SUPPLIED PASSAGE:
You should be concerned by lobbyists’ chilling effect on open debate, on powerbrokers’ ability to kill legislation when not even in the room.
Regardless of all else conveyed in this post, it is important for readers to keep in mind the accurate assessment Consult Hardesty has made: changes to state law, to help remedy what the Department of Justice described as a ‘self-defeating accountability system,’ are now required. Be mindful that a pending, remedial agreement between the DoJ and the City of Portland is not comprehensive enough to eliminate some of the most profound ways police accountability is thwarted. A City/DoJ agreement has no effect on state and county policies that inhibit The People’s civil rights.
We have made an attempt to remedy three of what we feel are the State of Oregon’s most egregious failures to assure that civilian authority prevails over institutionalized injustice. (For background, see Oregonian op-ed, here.)
Long-term observation of systemic failures in police accountability allowed Consult Hardesty to propose a slate of three changes in state law we offered for consideration by Oregon State Legislature.
- Even casual observers note that County District Attorneys have persistently failed to prosecute police officers for criminal behavior in lethal use of force. In contrast, civil juries award immense damages to those officers’ victims. Relying as they do on police cooperation to carry out the bulk of their workload, District Attorneys fail to get Grand Juries to indict their co-workers. Our analysis looked at both the process and the means by which the system fails to hold officers accountable. We found deficiencies that would be remedied by changes to state law. We contend that successful indictments would be more likely when responsibility for investigation and prosecution of these cases is transferred to a jurisdiction where parties are not engaged in collaborative, day-to-day pursuit of criminal justice.
- The standards by which citizens are asked to judge a police officer’s criminality do not allow a jury of their peers to find the same culpability that civil juries do. Current legislative language calls jurors to find that an officer believed his risk assessment was accurate prior to use of deadly force. Changing standards to permit jurors to assess what a reasonable person in that officer’s circumstances would be expected to believe would – we assert –empower juries to more accurately judge culpability. Police culture may equate ‘being dangerous’ with ‘being a person of color,’ or perceived to be poor or mentally ill. Officer depictions ‘furtive’ movements may not provide reasonable justification to the average juror. Consult Hardesty seeks to empower jurors to consider what they find reasonable, given the totality of circumstances, in judging whether police use of lethal force was criminal.
- The community needs to see that justice has been done in Grand Jury proceedings that fail to bring indictments. Secrecy can shroud misconduct or a lack of zeal by an elected official. We sought to mandate that proceedings be transcribed, and that transcripts be made public. Voters need to be able to ascertain whether they have chosen wisely.
Readers should make note of the nearly unprecedented letter Grand Jury #1 wrote to the Multnomah County District Attorney after not indicting Portland Police Officer Ron Frashour on criminal charges in the 2010 homicide of unarmed Aaron Campbell. Jurors said, “…we the grand jury determined that we could not indict Officer Ron Frashour on any criminal charge. That is not to say that we found him innocent …” Jurors reported they could not indict Frashour because his actions fell within state law. Their ruling rested on whether or not Frashour believed he or his fellow officers were in imminent danger. Consult Hardesty attempted to be responsive to this tragic flaw in state law. More below.

WHAT IS BEING ASKED: Copy word for word the part of the police accountability text that begins with "- The community" and ends after "have chosen wisely.".

STORED DATA:
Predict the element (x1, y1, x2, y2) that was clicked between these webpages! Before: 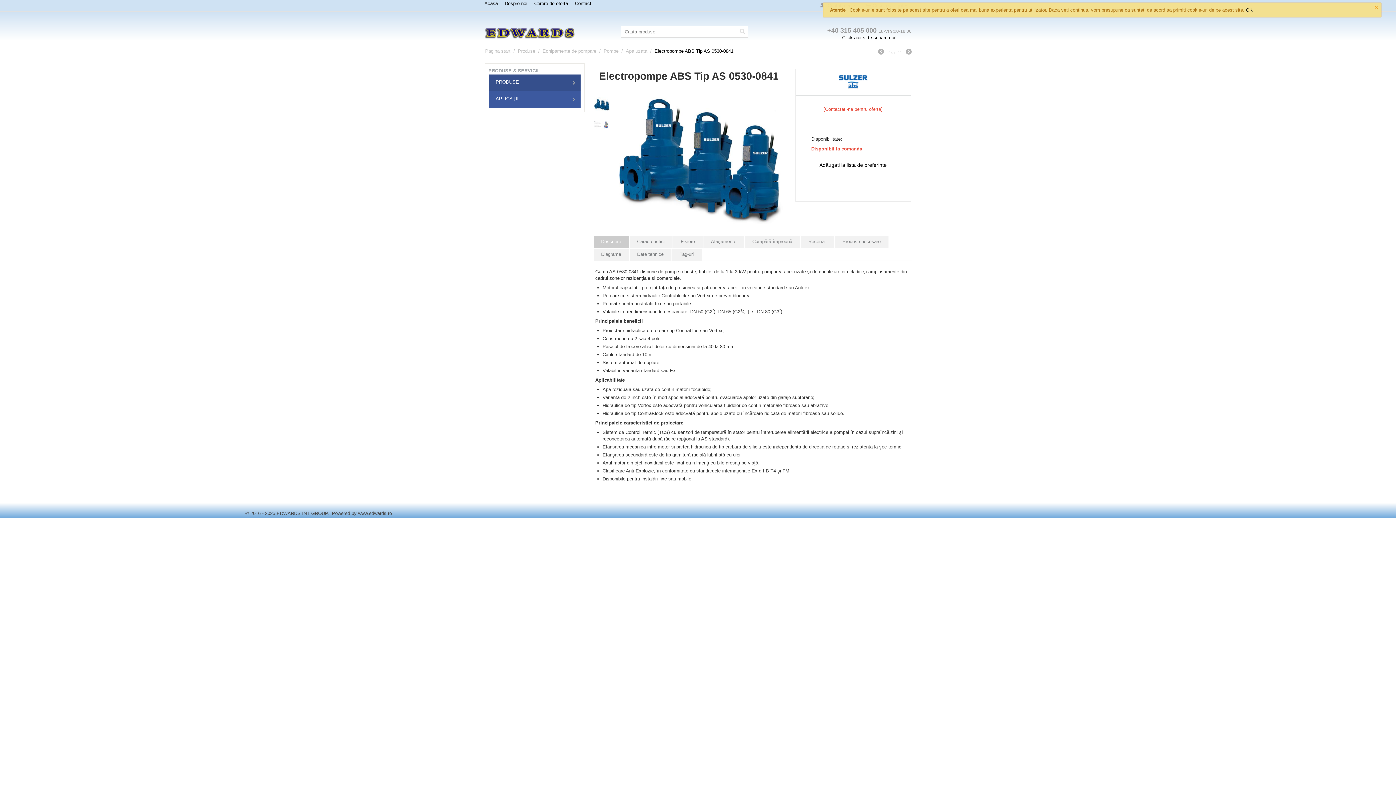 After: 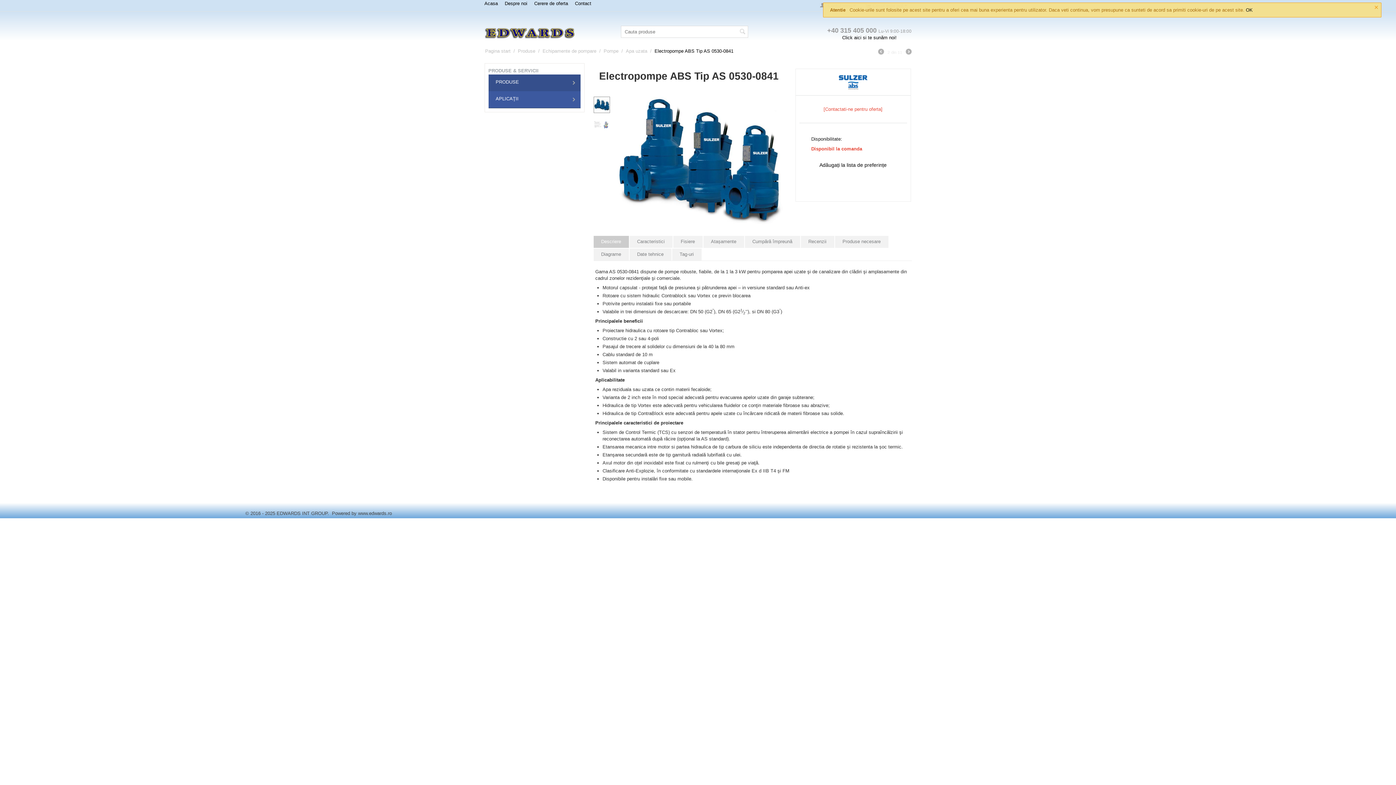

TASK OUTPUT:
- The community needs to see that justice has been done in Grand Jury proceedings that fail to bring indictments. Secrecy can shroud misconduct or a lack of zeal by an elected official. We sought to mandate that proceedings be transcribed, and that transcripts be made public. Voters need to be able to ascertain whether they have chosen wisely.